Both Caspase 1-induced cell death and Caspase 3-induced cell death were reported to be the causes of CD4 + T cell depletion in HIV infection. We measured by flow cytometry the expression of key proteins associated with pyroptosis (Caspase 1), apoptosis (Caspase 3, Caspase 8, Caspase 9), and immune activation in peripheral T cells. The percentages of CD4 + T cells that expressed Caspase 1 and Caspase 3 were significantly higher in untreated human immunodeficiency virus 1 (HIV-1) patients compared with healthy control (Caspase 1: 19.40% vs. 4.65%, p = .006; Caspase 3: 12.75% vs. 4.18%, p < .001). However, the percentages of Caspase 3 in CD8 + T cells increased significantly, while the percentages of Caspase 1 in CD8 + T cells did not change significantly (Caspase 1: 3.33% vs. 1.99%, p = .821; Caspase 3: 20.35% vs 4.74%, p < .001).
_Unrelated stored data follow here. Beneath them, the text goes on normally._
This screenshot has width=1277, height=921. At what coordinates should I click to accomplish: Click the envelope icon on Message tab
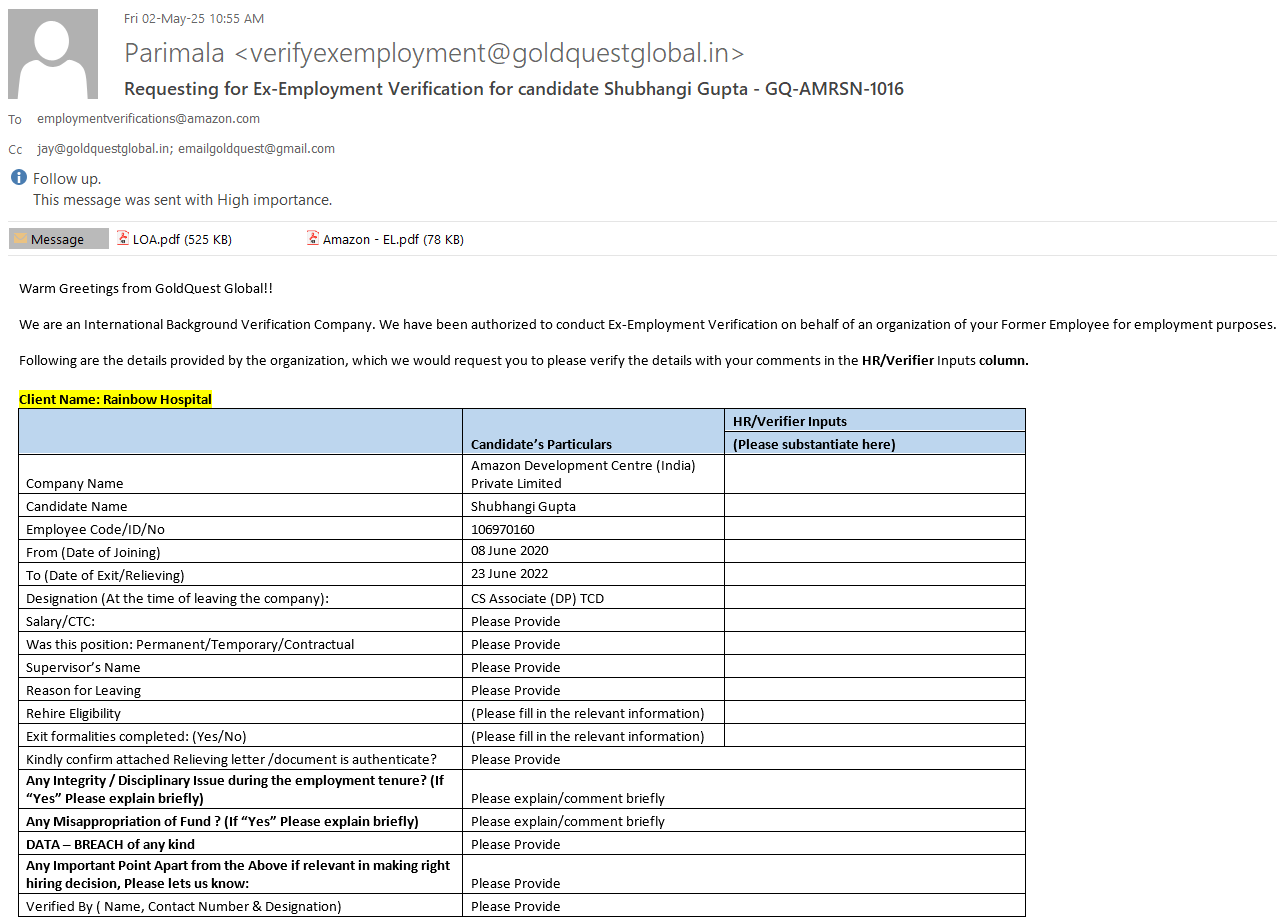(x=20, y=239)
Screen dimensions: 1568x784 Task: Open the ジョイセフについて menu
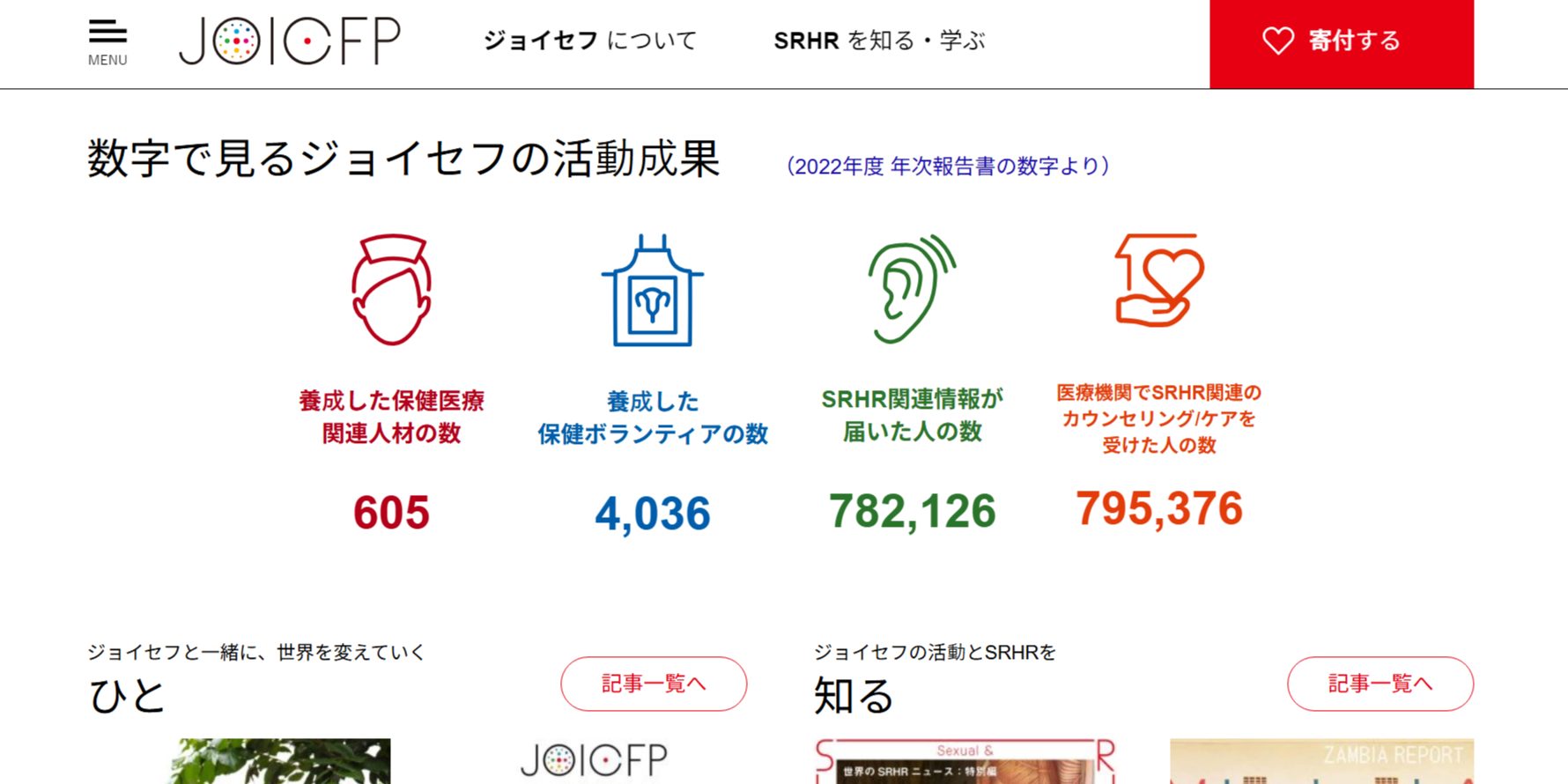pyautogui.click(x=589, y=41)
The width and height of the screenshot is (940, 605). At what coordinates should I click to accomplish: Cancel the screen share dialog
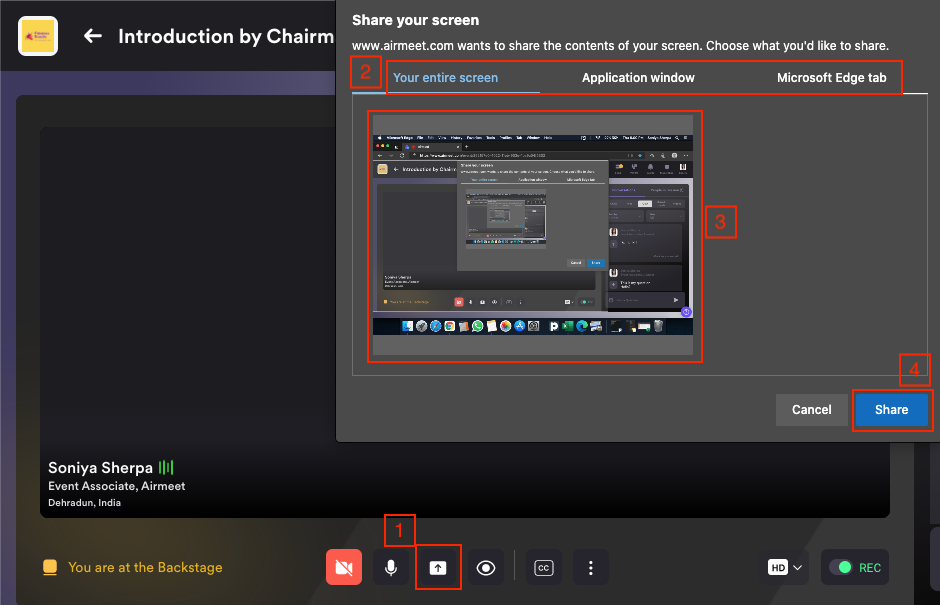coord(811,409)
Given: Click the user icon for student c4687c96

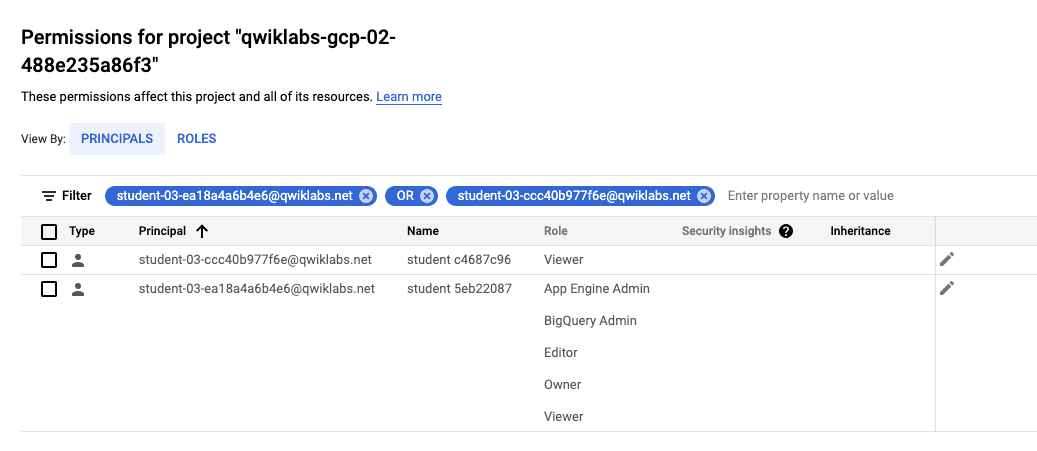Looking at the screenshot, I should 78,260.
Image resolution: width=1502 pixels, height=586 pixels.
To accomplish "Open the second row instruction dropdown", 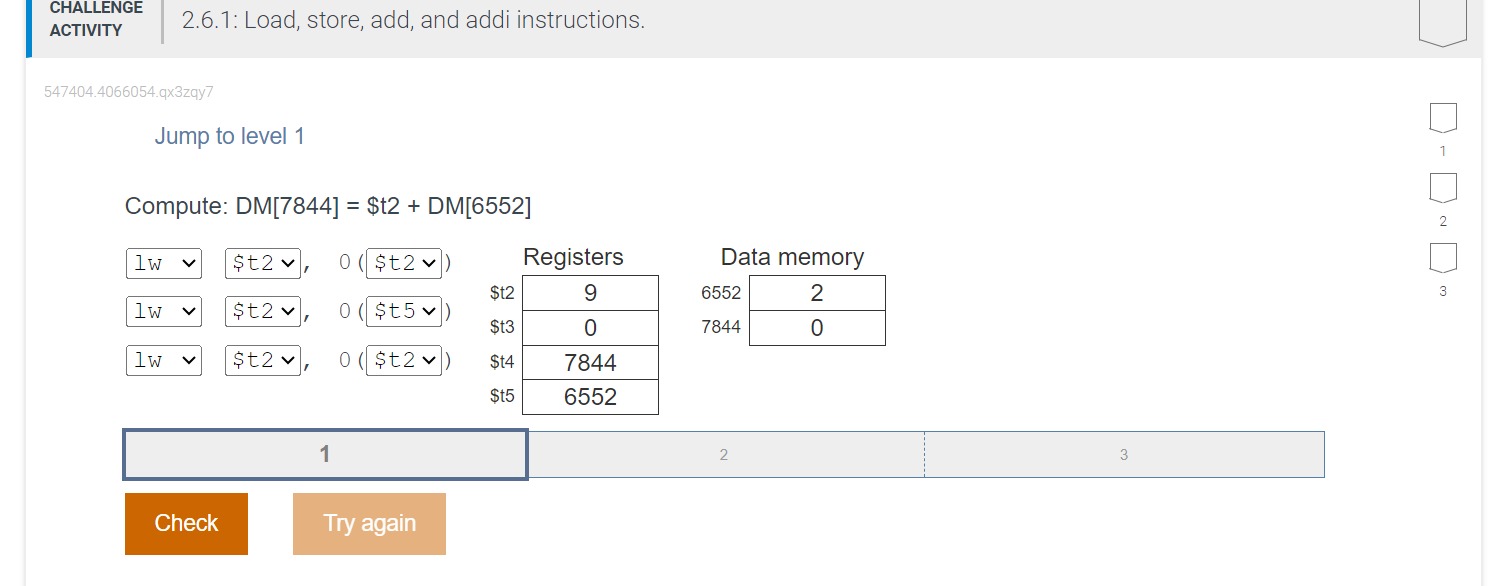I will [x=163, y=311].
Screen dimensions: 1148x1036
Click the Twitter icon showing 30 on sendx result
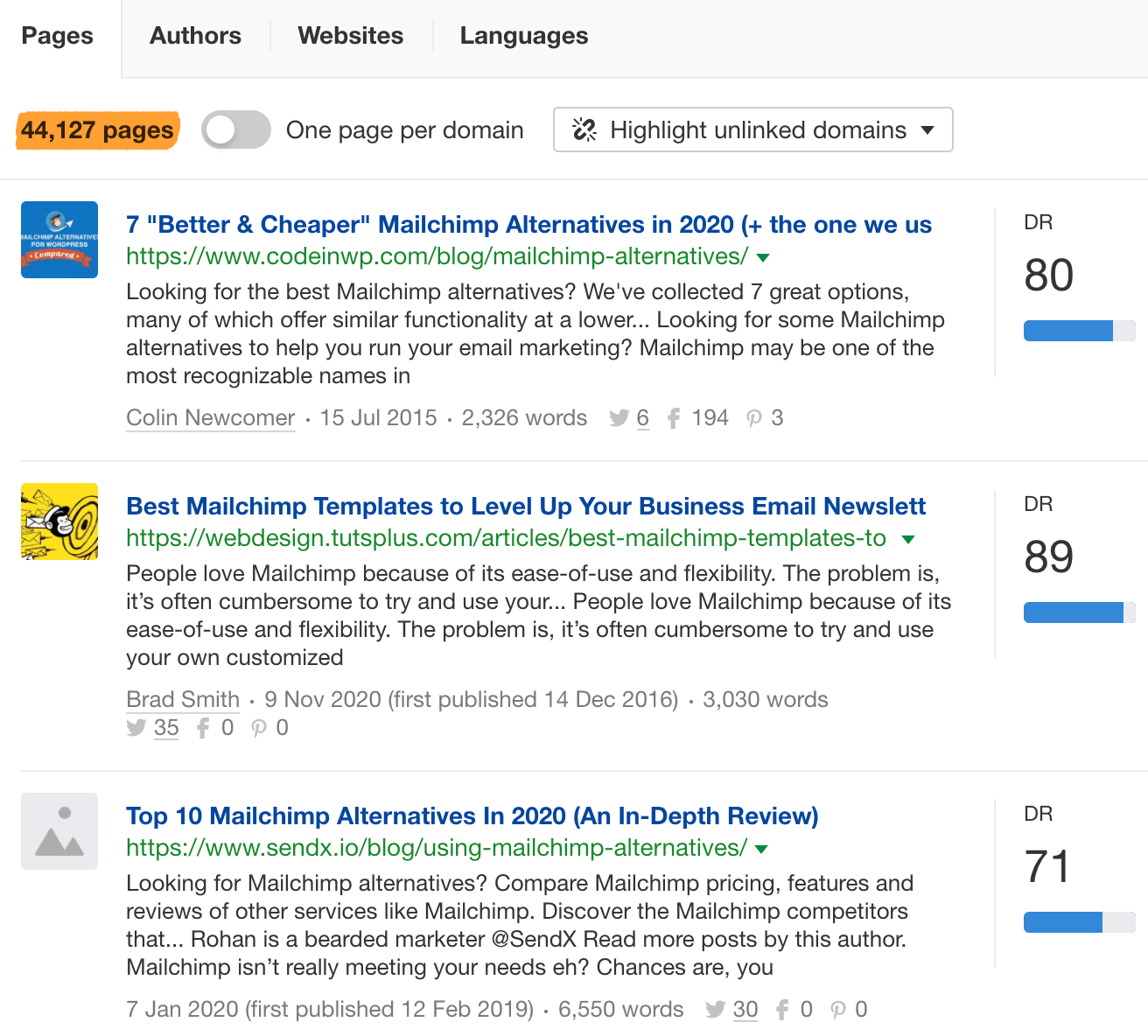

The percentages of HLA-DR + CD38 + CD8 + T cells were positively correlated with those of Caspase 1 + CD4 + T cells, but not with those of Caspase 3 + CD4 + T cells. After highly active antiretroviral therapy, the percentages of Caspase 1, but not of Caspase 3, -expressing CD4 + T cells decreased to a level comparable with those of healthy controls (Caspase 1: 6.05% vs. 4.65%, p = .514; Caspase 3: 9.67% vs. 4.18%, p < .001). Our study indicated that CD4 + T cells experience both pyroptosis and apoptosis, while CD8 + T cells undergo only apoptosis in HIV-1 infection. Pyroptosis, but not apoptosis, in CD4 + T cells may be inhibited by effective antiretroviral therapy.